# Cat's Paw Shawl Free Patt



## kittyknit (Sep 25, 2011)

http://www.anniescatalog.com/free_pattern_day/kn_cats_paw_lace_shawl.html

This makes a large shawl suitable for a substitute robe, wedding shawl, etc. It is beautiful and easy. Enjoy.


----------



## bellestarr12 (Mar 26, 2011)

Oh my, that's lovely!


----------



## ruth Roxanne (Mar 18, 2012)

thanks for the link. It is pretty!


----------



## Sine (Jun 12, 2011)

Thanks! I've bookmarked the pattern.


----------



## dragondrummer (Jun 5, 2011)

Lovely shawl pattern. Thank you for posting the pattern link.  :thumbup:


----------



## patty1 (Nov 15, 2011)

I am confused with this part of the pattern especially rows 2 and 3. Does this mean that all rows ( 2,4,6 etc. are kntted and rows 3,5,7 etc. are knitted. In other words just knit all rows? 

Pattern Stitches
Cat's Paw Lace With Eyelets (multiple of 12 sts +1)
Row 1 (RS): K1, *k2tog, yo, rep from *, end k1.
Row 2 and rem WS rows: Knit.
Rows 3, 5 & 7: Knit.


----------



## Windbeam (Jul 31, 2011)

Thanks!


----------



## TANTENETTE (Aug 16, 2011)

I'm on my third shawl using this pattern - it's just beautiful! However, one was made with 75% mohair &25% silk. It was very difficult to unravel the edge stitches for the fringe. One made with 2 strands of Italian Golden Line Nirvana 100% extrafine merino superwash wool worked up beautifully.


----------



## kittyknit (Sep 25, 2011)

dragondrummer said:


> Lovely shawl pattern. Thank you for posting the pattern link.  :thumbup:


I know the lace patt I'm working now I purl every even number row which turns out to be the WS. In this patt you K all the even or wrong side rows. After every row of "K2tog, yo's", etc there is a row of purl or knit stitches to "hold" those previous stitches in place and make a "hole" or lacey look. Hope this helps. Not sure I said it to where anyone can understand.... :-o


----------



## kittyknit (Sep 25, 2011)

TANTENETTE said:


> I'm on my third shawl using this pattern - it's just beautiful! However, one was made with 75% mohair &25% silk. It was very difficult to unravel the edge stitches for the fringe. One made with 2 strands of Italian Golden Line Nirvana 100% extrafine merino superwash wool worked up beautifully.

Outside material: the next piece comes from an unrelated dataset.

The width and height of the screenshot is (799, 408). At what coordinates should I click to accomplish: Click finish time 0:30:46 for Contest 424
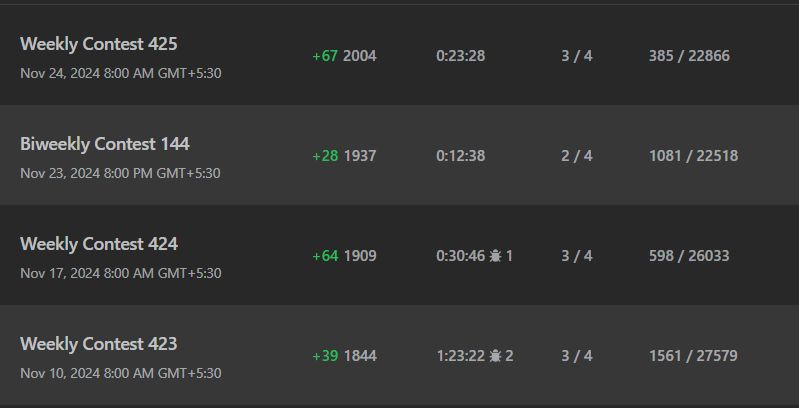461,256
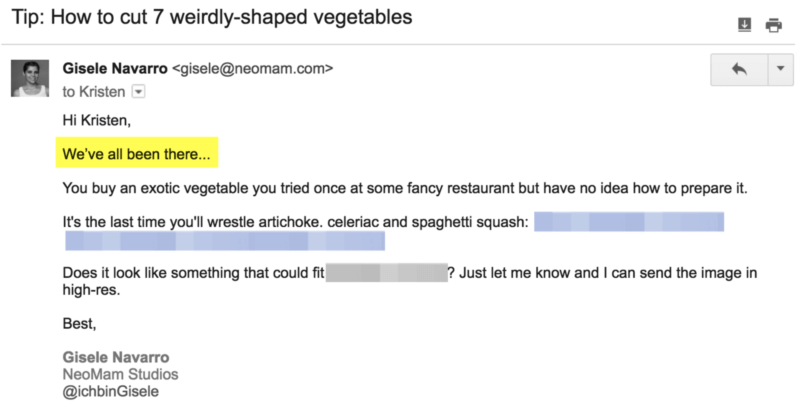
Task: Click NeoMam Studios in the signature
Action: pyautogui.click(x=122, y=374)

I agree Mohair is difficult anyway and I am sure the superwash merino was beautiful in this patt. Could you maybe post a pic of those??? I would love to see yours done up. :?:


----------



## kittyknit (Sep 25, 2011)

Sorry I posted this twice...OOOPs


----------



## kittyknit (Sep 25, 2011)

patty1 said:


> I am confused with this part of the pattern especially rows 2 and 3. Does this mean that all rows ( 2,4,6 etc. are kntted and rows 3,5,7 etc. are knitted. In other words just knit all rows?
> 
> Pattern Stitches
> Cat's Paw Lace With Eyelets (multiple of 12 sts +1)
> ...


Oh, and Rows 3, 5 & 7 are knitted, but just follow the patt exactly and knit those 3 rows and knit all WS or even numbered rows. :thumbup:


----------



## patty1 (Nov 15, 2011)

Thank you so much I will do as you say when I make it. Guess I was making more out of it than what was there. 
Again thank you so much


----------



## kittyknit (Sep 25, 2011)

patty1 said:


> Thank you so much I will do as you say when I make it. Guess I was making more out of it than what was there.
> Again thank you so much


You sound like me...When I finally figure it out, I'm like "duh" LOL :lol:


----------



## patty1 (Nov 15, 2011)

I am happy in my own little world, are you? LOL


----------



## kittyknit (Sep 25, 2011)

patty1 said:


> I am happy in my own little world, are you? LOL


I am which is kinda' scary! LOL


----------



## patty1 (Nov 15, 2011)

I hear ya.


----------



## trisha 54 (Feb 24, 2012)

thats beautiful, thanks for the pattern


----------



## TANTENETTE (Aug 16, 2011)

Sorry, no pics available at this time - they were all gifts. I'll try to get a pic of one and post.


----------



## patty1 (Nov 15, 2011)

Love to see the photos


----------



## Ronie (Jan 21, 2011)

LOL I know I am.... I have to be because I don't see this brain of mine changing any time soon....


patty1 said:


> I am happy in my own little world, are you? LOL


----------



## EvieD (Apr 14, 2012)

The pattern is no longer at this link. Could you send it to me?


----------



## trisha 54 (Feb 24, 2012)

The link is no longer working is there a possibility of getting a copy of the pattern


----------



## kittyknit (Sep 25, 2011)

patricialandesman said:


> The link is no longer working is there a possibility of getting a copy of the pattern


I found another link for it. Don't know why the other one quit; prob trying to sell the patt rather than offer it free.
This one is a free download.

http://www.freepatterns.com/detail.html?code=FK00290&cat_id=384


----------



## JanetP66 (Jan 5, 2012)

It's just recently that I've been able to catch up on Knitting Forums so, I missed this pattern.
Any chance it can be posted again? The link no longer works. 
Thanks so much. : )


----------



## JanetP66 (Jan 5, 2012)

Found it. Thanks so much!


----------



## kittyknit (Sep 25, 2011)

JanetP66 said:


> Found it. Thanks so much!


Glad you found that. It is a beautiful masterpiece. :thumbup:


----------



## 23607 (Jun 6, 2011)

Thanks, this is beautiful!


----------